From the atomate workflows lesson below, reproduce word for word the stretch from "# Lets configure" through "print(si_struct_opt_path)".

Reading text:
_____

# 1 - Beginning Workflows

In this lesson, we'll cover the basics of using atomate to run calculations. This will be a hands-on lesson where we dive into running a full workflows and break that down into components to understand how the various moving parts give us the ability to scale from 1 calculation to 10's of thousands.

In [None]:
import mp_workshop.atomate

In [None]:
!pmg config --add PMG_MAPI_KEY <MAPI_KEY>

# Building a workflows

To begin, we'll start by grabbing a structure from materials project using pymatgen and the MPRester interface we learned about in a previous course

In [None]:
from pymatgen import MPRester

mpr = MPRester()

struct = mpr.get_structure_by_material_id("mp-27")
print(struc)

Now, let's construct a workflow using atomate to optimize this structure in DFT

In [None]:
from atomate.vasp.workflows.presets.core import wf_structure_optimization

In [None]:
import os
db_file = os.path.join(os.environ['HOME'], 'mp_workshop/fireworks_config/db.json')
wf_config = {"DB_FILE": db_file}
wf = wf_structure_optimization(struc, wf_config)
print(wf)

Get some more information on the workflow

In [None]:
wf.as_dict()

# Lets configure the workflow to use Fake VASP to simulate a DFT calculation

Due to a combination of licensing issues and just not being able to run this quickly on the jupyter server, we're going to simulate VASP running with a magic function. You will later learn about powerups, which let you modify a workflow. For this exercise we're going to use a powerup that will replace the normal VASP running functionality with something that just copies the vasp output files we've prepared for you

In [None]:
from mp_workshop.atomate import si_struct_opt_path

# The output files are stored here
print(si_struct_opt_path)

_____

Dataset extract:
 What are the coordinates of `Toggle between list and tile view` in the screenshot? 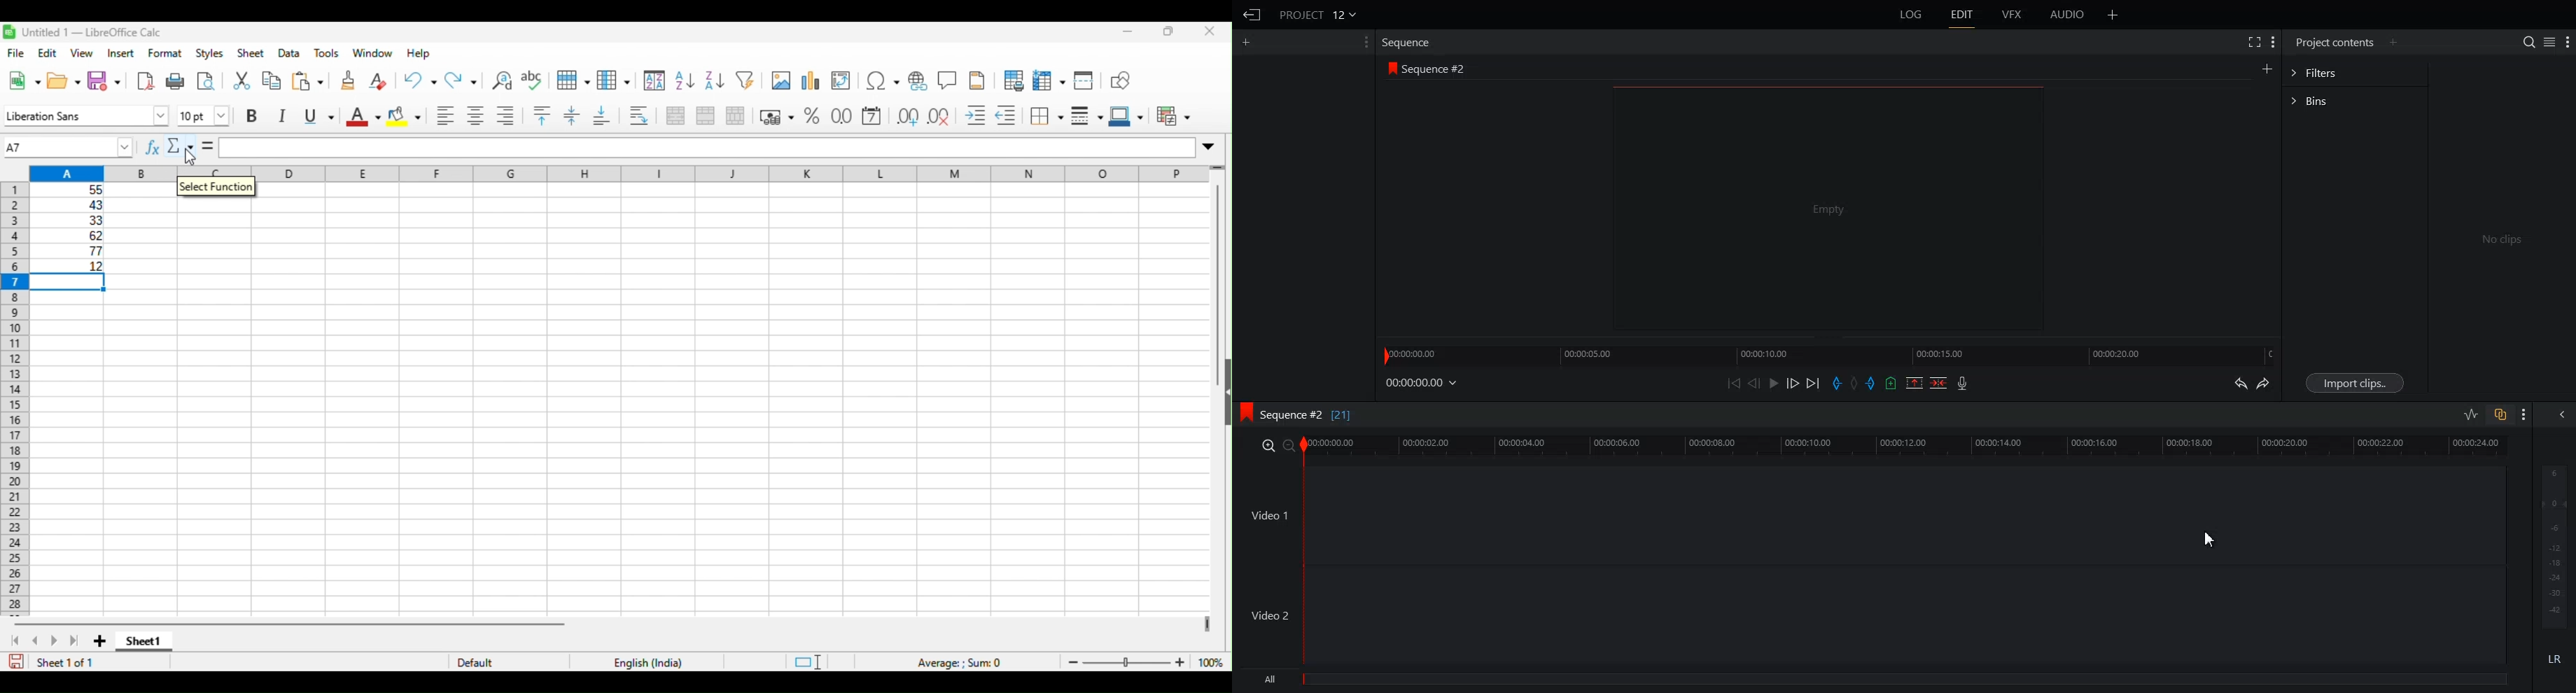 It's located at (2547, 43).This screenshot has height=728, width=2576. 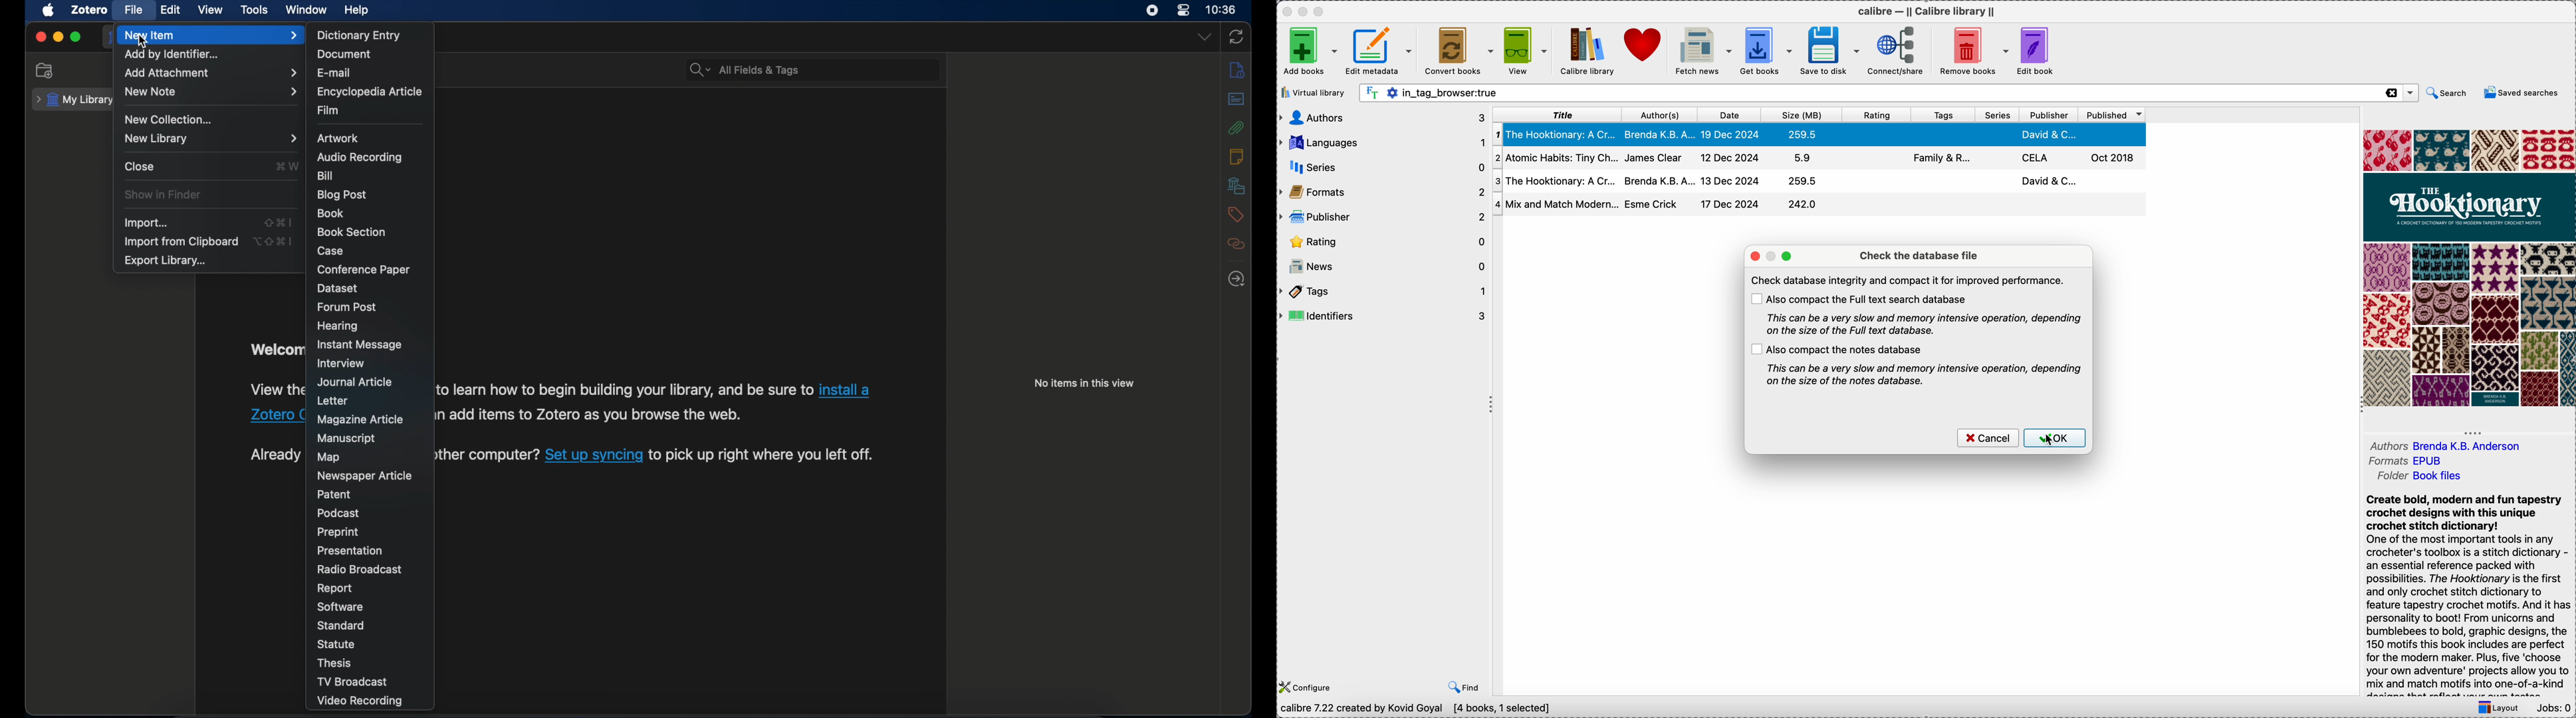 What do you see at coordinates (143, 42) in the screenshot?
I see `cursor` at bounding box center [143, 42].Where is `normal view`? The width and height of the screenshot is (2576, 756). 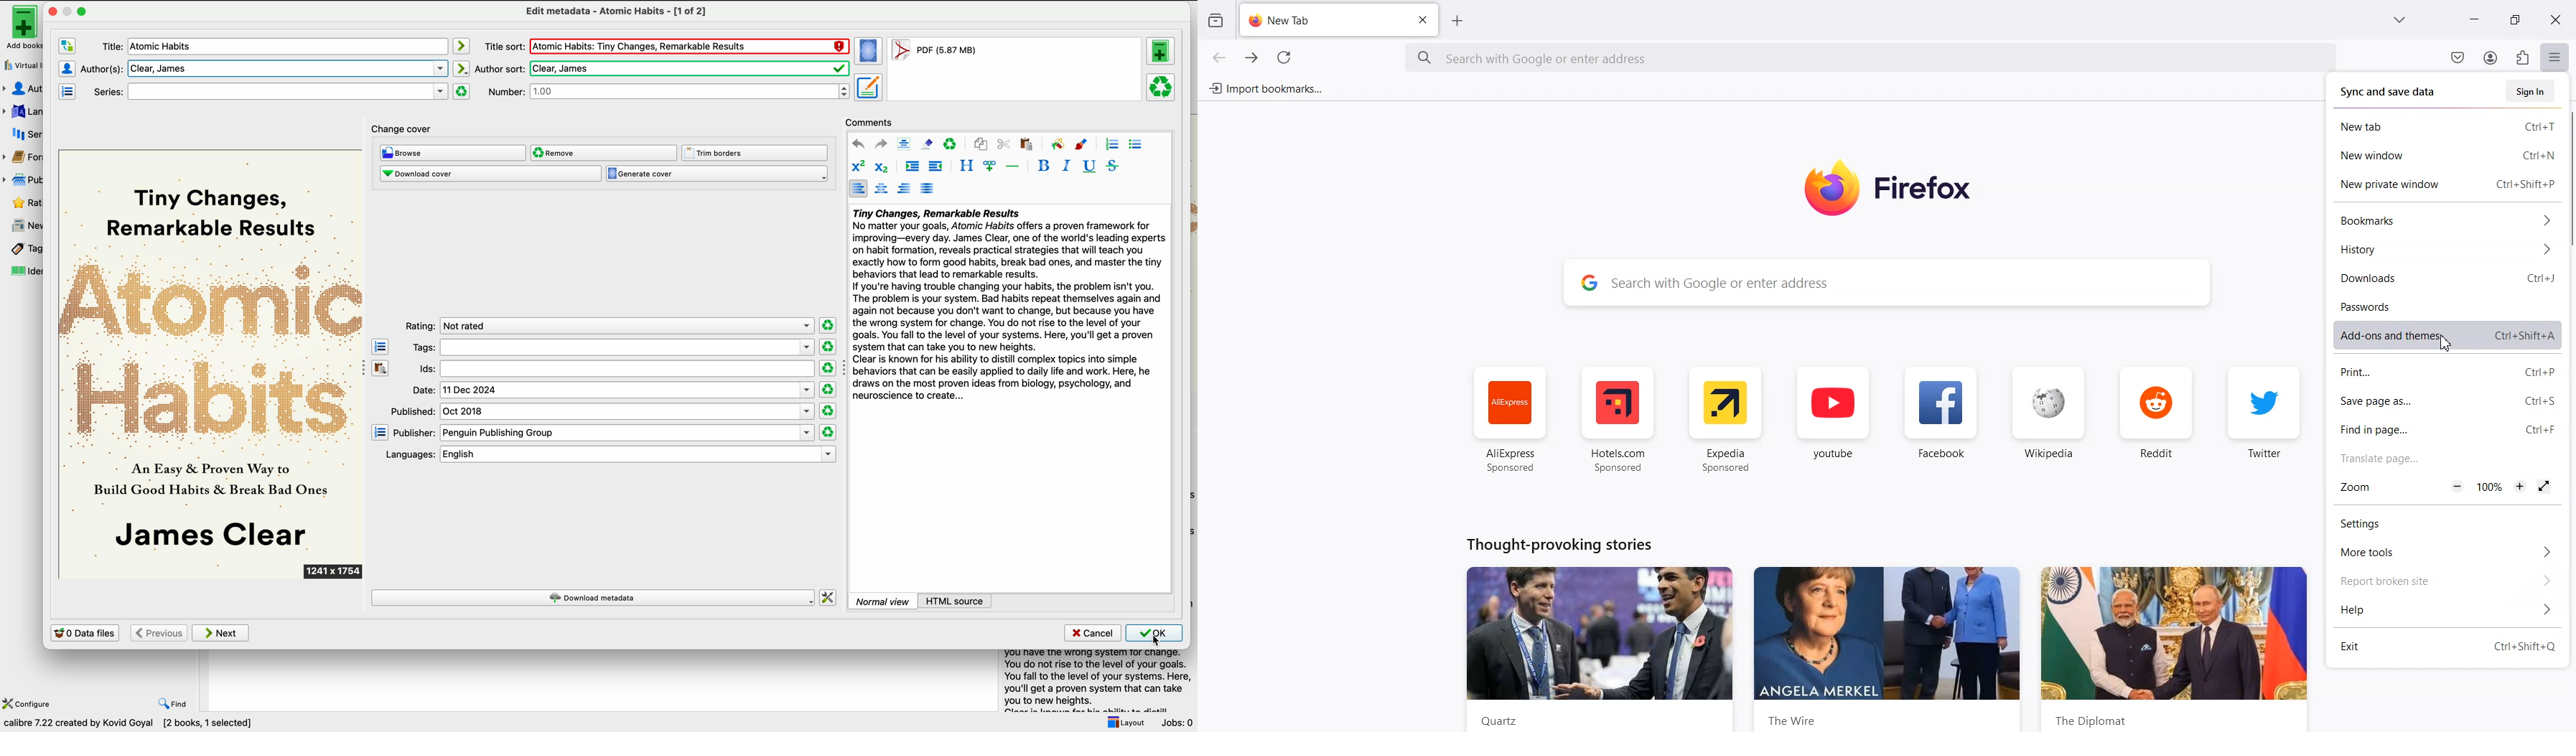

_____

Written reply:
# Lets configure the workflow to use Fake VASP to simulate a DFT calculation

Due to a combination of licensing issues and just not being able to run this quickly on the jupyter server, we're going to simulate VASP running with a magic function. You will later learn about powerups, which let you modify a workflow. For this exercise we're going to use a powerup that will replace the normal VASP running functionality with something that just copies the vasp output files we've prepared for you

In [None]:
from mp_workshop.atomate import si_struct_opt_path

# The output files are stored here
print(si_struct_opt_path)